Descartes (1596-1650), the founder of modern philosophy, invented a method which may still be used with profit—the method of systematic doubt. He determined that he would believe nothing which he did not see quite clearly and distinctly to be true.
Whatever he could bring himself to doubt, he would doubt, until he saw reason for not doubting it. By applying this method he gradually became convinced that the only existence of which he could be quite certain was his own.
He imagined a deceitful demon, who presented unreal things to his senses in a perpetual phantasmagoria; it might be very improbable that such a demon existed, but still it was possible, and therefore doubt concerning things perceived by the senses was possible. (Bertrand Russell. Problems of Philosophy.)
There seems to be a natural tension between systematic doubt, or reductionism, invented by Rene Descartes and "reality distortion field" perfected by Thomas Edison and Steve Jobs. Both approaches require different kinds of creativity.

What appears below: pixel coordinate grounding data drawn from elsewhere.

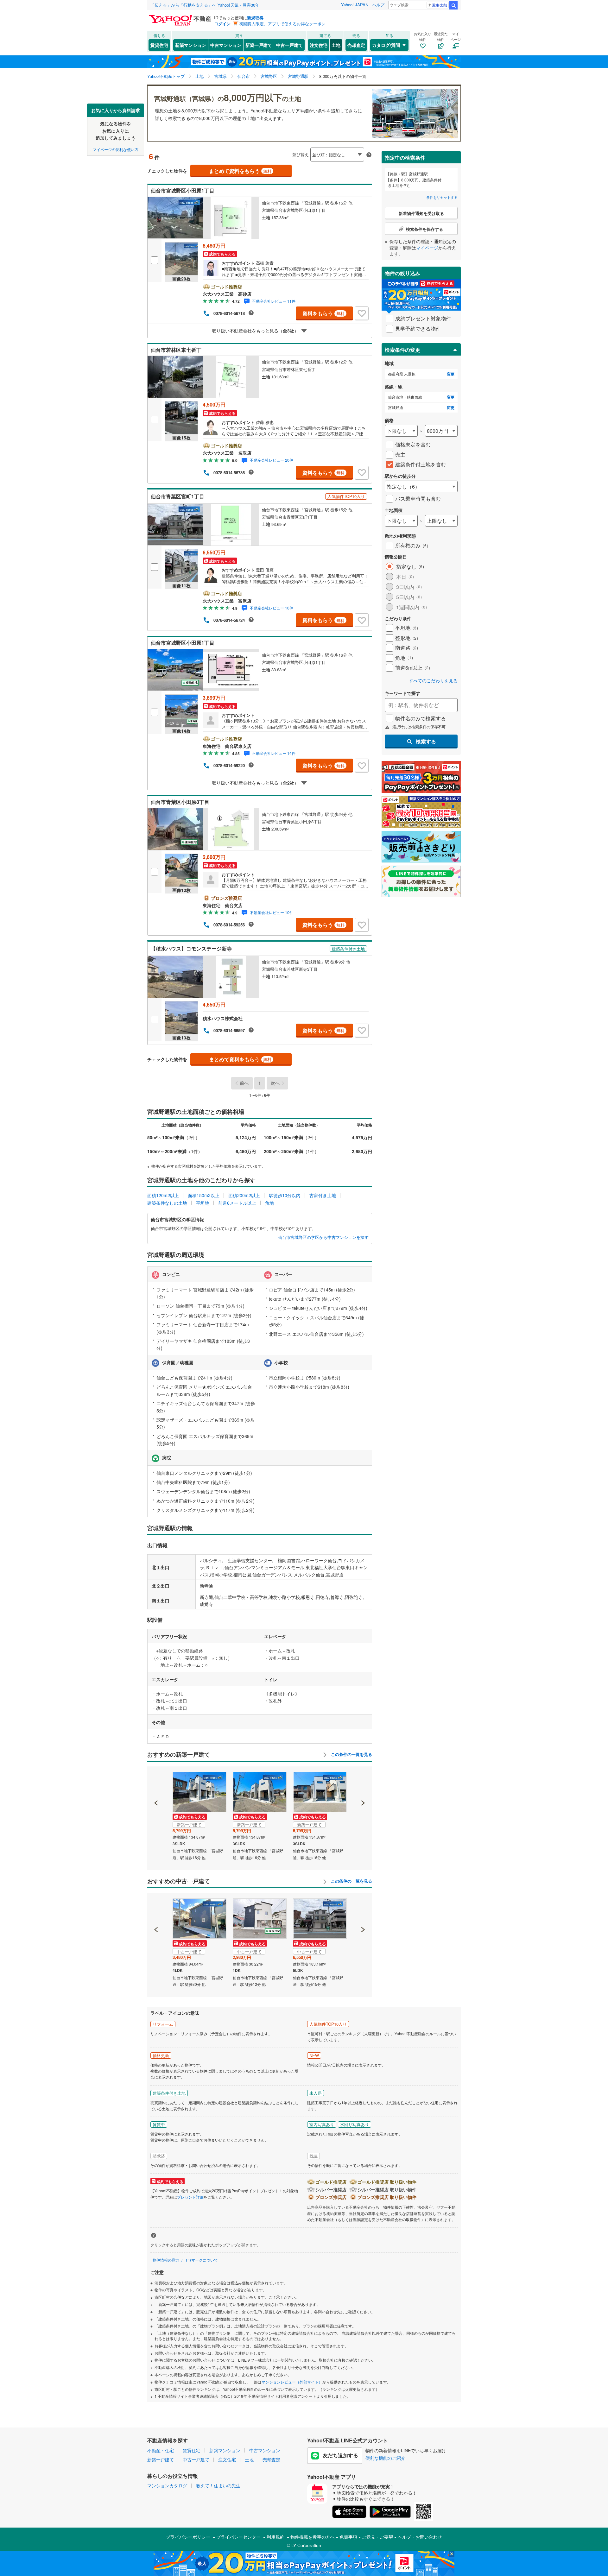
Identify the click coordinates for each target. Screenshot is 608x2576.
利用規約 (275, 2537)
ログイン (222, 24)
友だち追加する (340, 2455)
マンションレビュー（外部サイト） (292, 2381)
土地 (336, 45)
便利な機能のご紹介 (385, 2458)
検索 (453, 5)
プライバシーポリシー (188, 2537)
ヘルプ (378, 5)
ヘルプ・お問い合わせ (420, 2537)
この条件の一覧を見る (351, 1754)
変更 (450, 374)
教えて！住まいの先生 (218, 2485)
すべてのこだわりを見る (433, 681)
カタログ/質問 (386, 45)
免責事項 (348, 2537)
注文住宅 (318, 45)
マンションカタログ (167, 2485)
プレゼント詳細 (190, 2197)
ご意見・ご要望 (377, 2537)
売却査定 (356, 45)
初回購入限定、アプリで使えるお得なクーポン (282, 24)
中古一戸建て (289, 45)
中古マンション (225, 45)
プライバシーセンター (238, 2537)
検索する (426, 741)
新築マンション (190, 45)
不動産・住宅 (160, 2450)
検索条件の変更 (402, 349)
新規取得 (255, 18)
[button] (156, 1781)
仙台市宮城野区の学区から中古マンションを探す (323, 1237)
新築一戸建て (258, 45)
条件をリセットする (442, 197)
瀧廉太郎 (439, 5)
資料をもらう (323, 313)
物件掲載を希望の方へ (312, 2537)
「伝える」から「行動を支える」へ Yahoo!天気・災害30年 (204, 5)
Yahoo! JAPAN (354, 5)
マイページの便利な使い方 (115, 149)
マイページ (427, 247)
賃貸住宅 (159, 45)
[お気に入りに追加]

As a side note, I can see how Descartes personalizes an abstract problem, presenting it as a deceitful demon. Similarly, Maxwell personalized his theory of thermodynamics with another demon. Einstein came up with his theory of relativity by imagining somebody sitting on a particle moving with the speed of light. Schrodinger had his cat, Altshuller - tiny mighty men, Kahneman - Systems 1 and 2.
Among all of them, Kahneman, the psychologist, used this approach consciously and deliberately. In the talk I posted in this journal last month he explained that people intuitively understand agents and spaces, but have trouble relating to abstract distributed processes. Therefore, it is useful to invent a personalized agent to explain and understand a difficult concept.
Do you see his point? Paradoxically, we have to distort the reality in order to better understand it. But after that we need somebody like Descartes to apply systematic doubt and destroy this useful, but false understanding.